Keesokan harinya, ibu mulai merawat ayah. Ya, ayah kami jatuh sakit. Dengan telaten ibu merawat ayah yang sedang sakit. Rasanya aku ingin sekali melarang ibu untuk merawat ayah . Jika bisa dibiarkan saja ayah seperti itu. Tapi, ibu tidak tega. ibuku terlalu mencintai ayahku. Dan kabar yang aku dengar sekarang, istri mudanya menceraikan ayah setelah tahu ayah mengalami kebangkrutan. Huh, istri macam apa itu yang hanya menginginkan hartanya saja.
Sebulan penuh ibu merawat ayah sampai akhirnya ayah merasa sudah waktunya untuk pergi. Semuanya berkumpul di dekat ayah. Raut muka ibu sedih sekali. Seperti menyiratkan bahwa ibu tak ingin kehilangan ayah. Ayah melihat ke wajahku dan memohon maaf padaku karena hanya aku yang belum bisa memaafkan ayah. Ibu menyuruhku untuk memaafkan ayah. Tapi, aku benar-benar tidak bisa. Rasa sakitku terlalu dalam. Namun, aku juga tak tega melihat ayah yang sedang menghadapi sakratul mautnya.

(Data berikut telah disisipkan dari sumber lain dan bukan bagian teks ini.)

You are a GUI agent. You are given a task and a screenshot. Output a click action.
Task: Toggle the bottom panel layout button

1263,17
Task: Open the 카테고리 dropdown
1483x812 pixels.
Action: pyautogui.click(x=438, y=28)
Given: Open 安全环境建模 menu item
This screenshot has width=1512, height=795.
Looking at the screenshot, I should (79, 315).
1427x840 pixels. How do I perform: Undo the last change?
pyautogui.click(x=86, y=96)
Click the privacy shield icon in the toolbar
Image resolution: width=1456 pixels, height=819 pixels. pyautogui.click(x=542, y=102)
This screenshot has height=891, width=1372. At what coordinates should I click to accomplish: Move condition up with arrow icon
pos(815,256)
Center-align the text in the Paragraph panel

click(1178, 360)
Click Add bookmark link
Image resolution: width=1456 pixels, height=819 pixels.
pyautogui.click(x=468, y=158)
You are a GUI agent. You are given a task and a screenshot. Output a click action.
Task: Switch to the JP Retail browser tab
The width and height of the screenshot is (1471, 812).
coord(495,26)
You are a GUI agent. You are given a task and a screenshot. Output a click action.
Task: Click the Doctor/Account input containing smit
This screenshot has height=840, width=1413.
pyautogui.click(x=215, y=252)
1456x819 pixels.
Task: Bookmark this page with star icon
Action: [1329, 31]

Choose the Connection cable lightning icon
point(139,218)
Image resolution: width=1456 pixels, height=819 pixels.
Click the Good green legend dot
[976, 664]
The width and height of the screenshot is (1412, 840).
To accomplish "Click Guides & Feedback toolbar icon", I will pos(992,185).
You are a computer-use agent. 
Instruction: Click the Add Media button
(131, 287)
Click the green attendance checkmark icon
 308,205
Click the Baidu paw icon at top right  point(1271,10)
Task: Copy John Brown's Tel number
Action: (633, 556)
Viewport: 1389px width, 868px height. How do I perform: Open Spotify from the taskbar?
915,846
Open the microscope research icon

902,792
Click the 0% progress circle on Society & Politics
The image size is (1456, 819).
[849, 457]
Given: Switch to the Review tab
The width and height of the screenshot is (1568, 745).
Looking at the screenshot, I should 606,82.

Diam-diam air mata mengalir dipipiku. Ya Allah, anak macam apa aku yang tidak mau memaafkan ayahnya sendiri? Lalu, aku mencium tangan ayah dan mengatakan bahwa aku telah memaafkannya dan sangat menyanyanginya. Tak lama kemudian, ayah menghembuskan napas terakhirnya. Ayah hanya butuh maafku untuk meninggalkan dunia ini untuk selama-lamanya. Ada rasa penyesalan sedikit di hatiku kenapa baru sekarang aku memaafkan ayahku. Setelah memakamkan ayah, aku mencoba bertanya kepada ibuku kenapa beliau sangat mencintai ayah.
“Bu, kenapa Ibu masih mau memaafkan Ayah padahal Ayah sudah menyakiti Ibu? Tidakkah Ibu merasa sakit hati?”
“Nak, Ayahmu orang yang baik. Hanya saja Ayahmu salah jalan. Ibu ingin menjadi cahaya bagi Ayahmu agar Ayahmu tidak tersesat dan kembali ke jalan yang benar bersama kita semua. Walaupun, Ibu sakit hati atas perlakuan Ayahmu. Ibu berusaha menutupi semua luka Ibu. Ibu tidak ingin kalian tambah dendam dengan Ayahmu. Ayahmu juga manusia biasa, Nak. Pasti pernah melakukan kesalahan. Dan kalian harus tahu kalau dari dulu sampai sekarang Ibu masih mencintai Ayahmu dan akan tetap seperti ini.”
Sungguh mulia sekali hati perempuan yang kusebut ibu ini. Masih mau memaafkan laki-laki yang membuatnya menderita. Bahkan, ibu masih mencintai ayah hingga detik ini. Jika dulu ayah yang kusebut sebagai pahlawan, aku salah. Ternyata, ibulah pahlawan bagiku dan kakak-kakakku. Ibu yang selalu mengajari apa itu rasa sakit, pengorbanan, perjuangan dan tentang bangkit lagi. Sekali lagi, terima kasih ibu!